Он начал вспоминать. Не детство, не юность. Он вспоминал то, чего не мог знать – рождение звезд, кипение первозданного Океана, парение Элохим над бездной. Он вспоминал свое Рождение – не из чрева матери, но из Лона Небытия, из Ока Источника. Память эта была острой, как боль, и сладкой, как запретный плод.
Дракон внутри него шевельнулся. Его чешуя была соткана из мгновений, его глаза – из звезд. Он разворачивал свои кольца, и Аэций чувствовал, как его собственное сознание расширяется, охватывая эпохи, миры, жизни… Он стал этим Драконом, помнящим свое Рождение.
И он понял: «превозмочь» – значит не победить врагов внешних, но пробудить эту Силу внутри. «Совоздыхать» – значит дышать в унисон с этим Драконом, с этой изначальной Памятью. «Преследовать» – значит устремляться не к земным целям, но к тому Истоку, о котором помнит Дракон.
Он открыл глаза. Лампада все так же мерцала, отбрасывая причудливые тени на древние фолианты. Но мир изменился. Аэций видел теперь не просто буквы на пергаменте – он видел следы Дракона Памяти. Он слышал не тишину скриптория – он слышал шипение Уробороса, вечно пожирающего и вечно рождающего время.
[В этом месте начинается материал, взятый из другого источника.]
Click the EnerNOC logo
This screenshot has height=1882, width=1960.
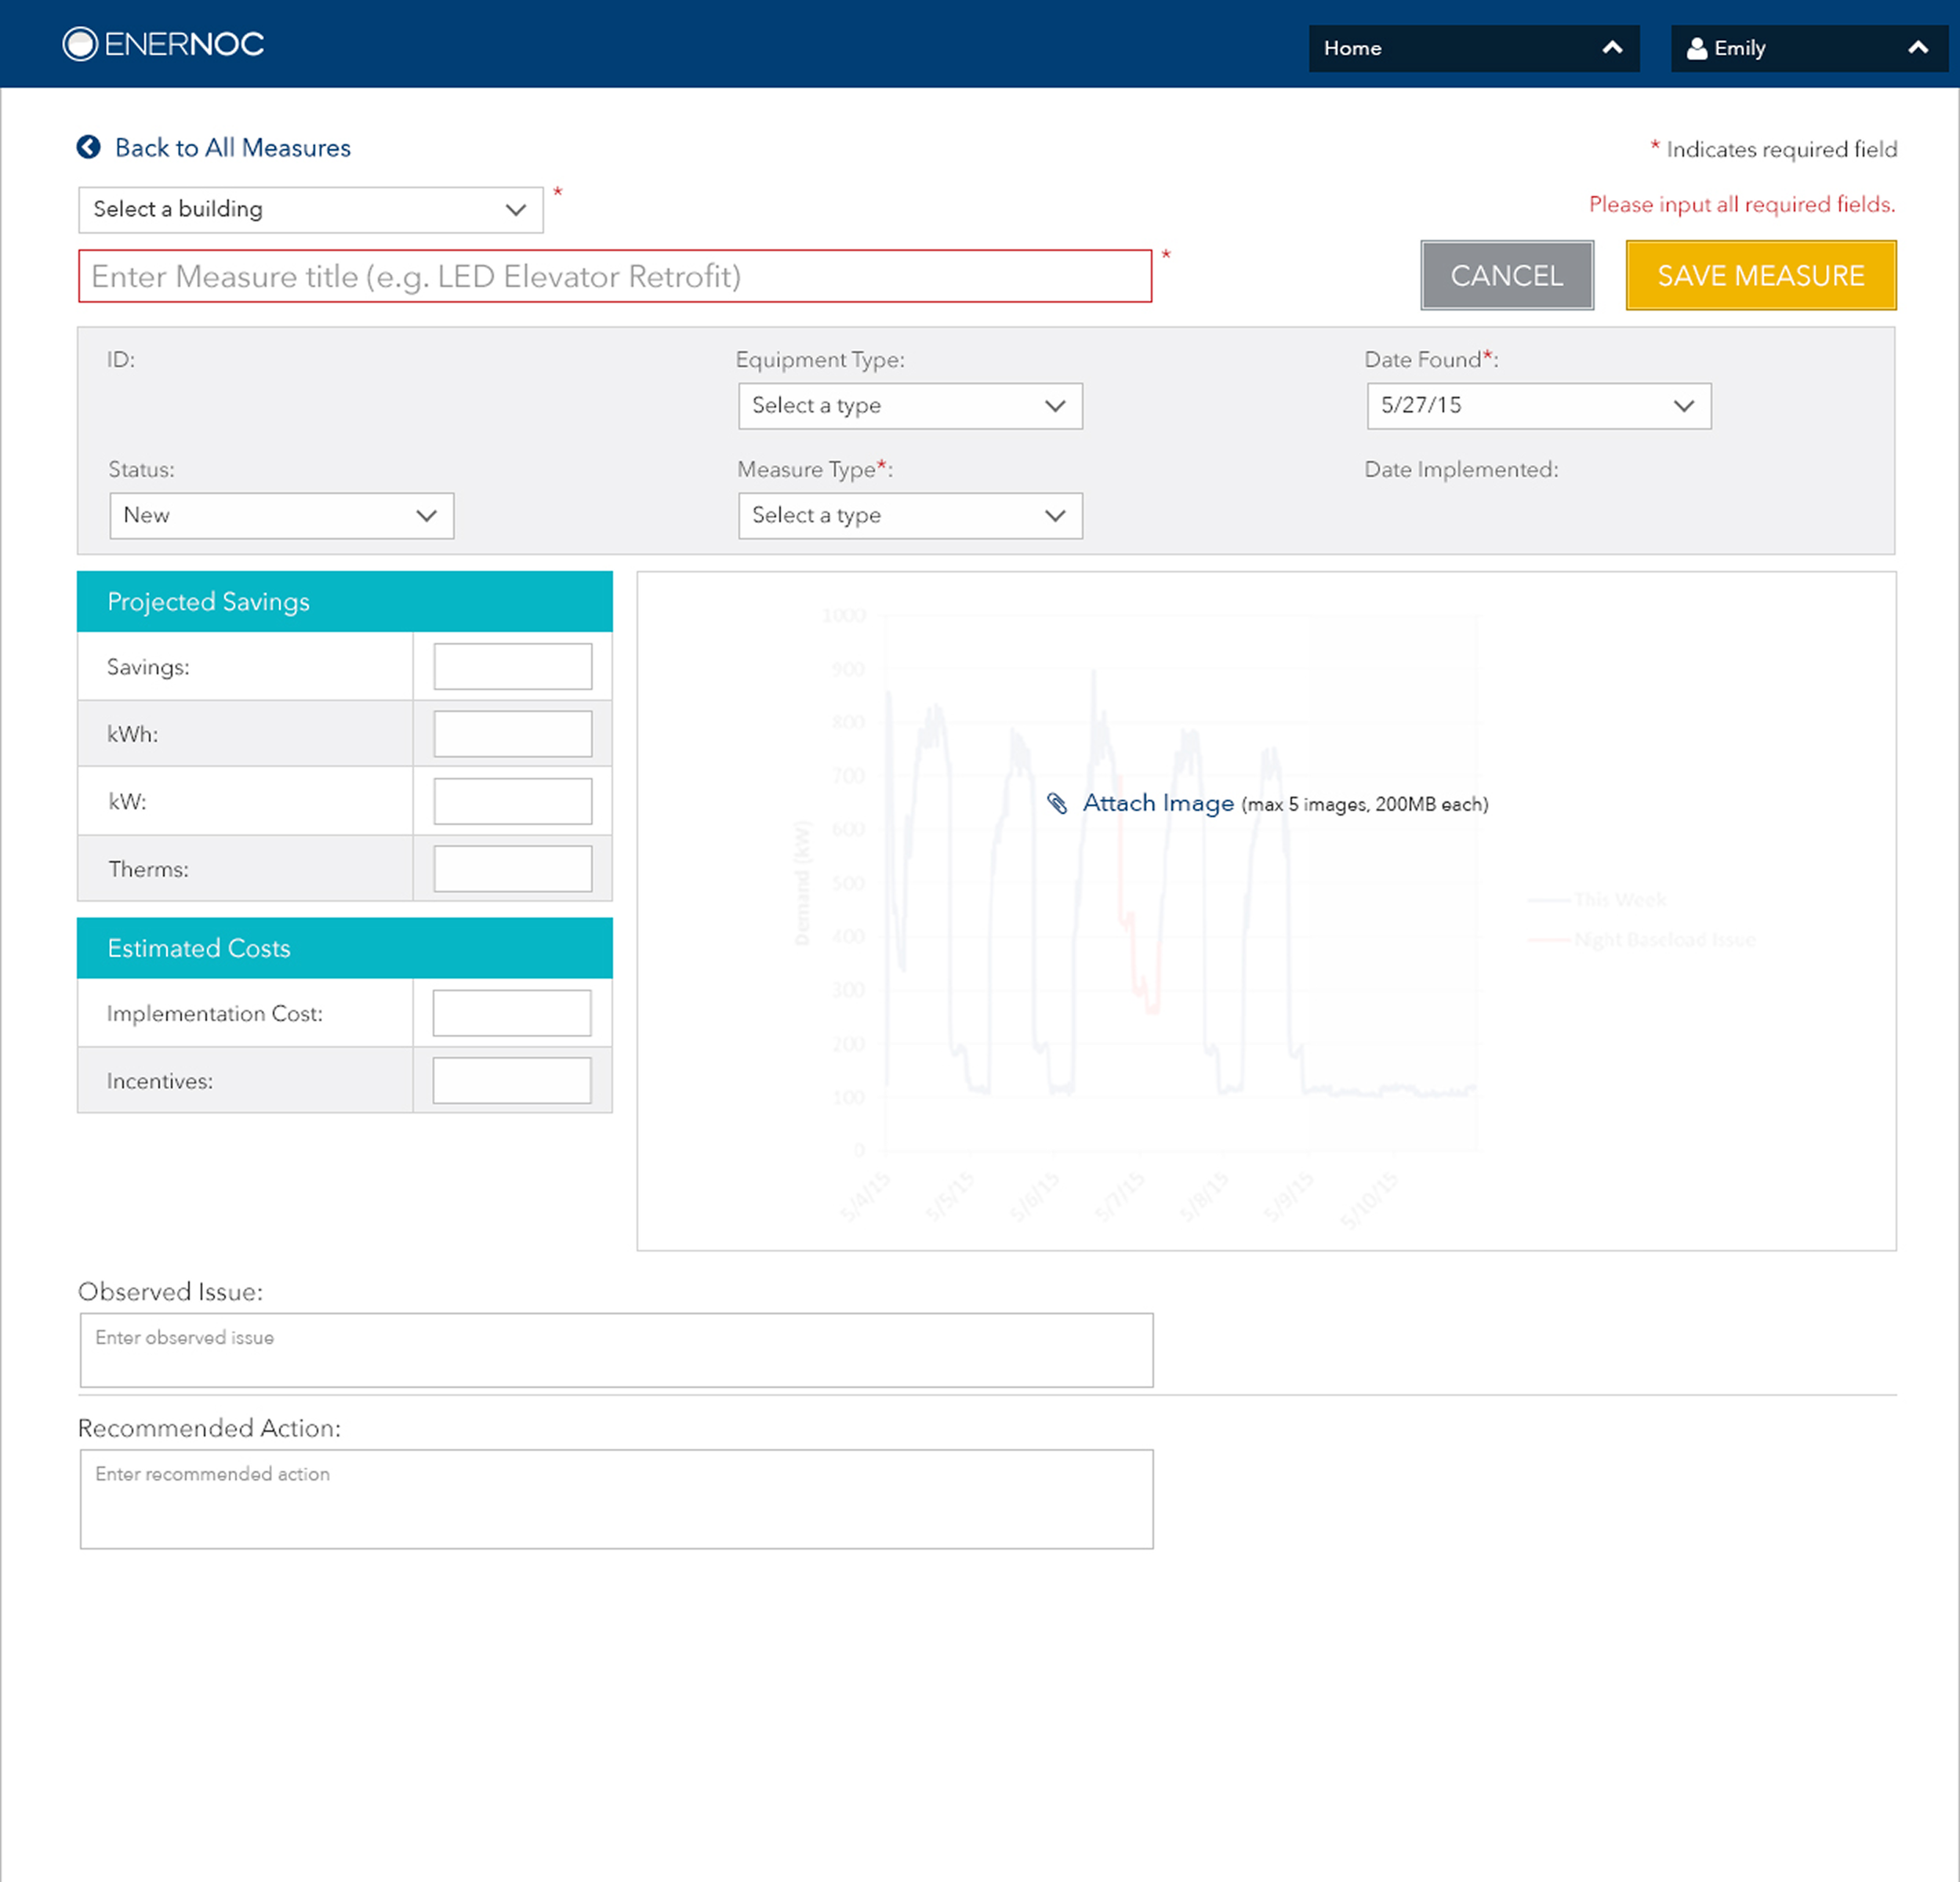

Он – Аэций, смиренный книжник – стал Драконом, помнящим свое рождение. И он знал, что теперь его путь – это путь преследования. Преследования той Искры, что вспыхнула в нем, когда он вспомнил. Путь домой, к Истоку, по спирали Памяти, ведомый вечным Зовом Уробороса. Ибо тот, кто вспомнил Рождение, уже превозмог смерть.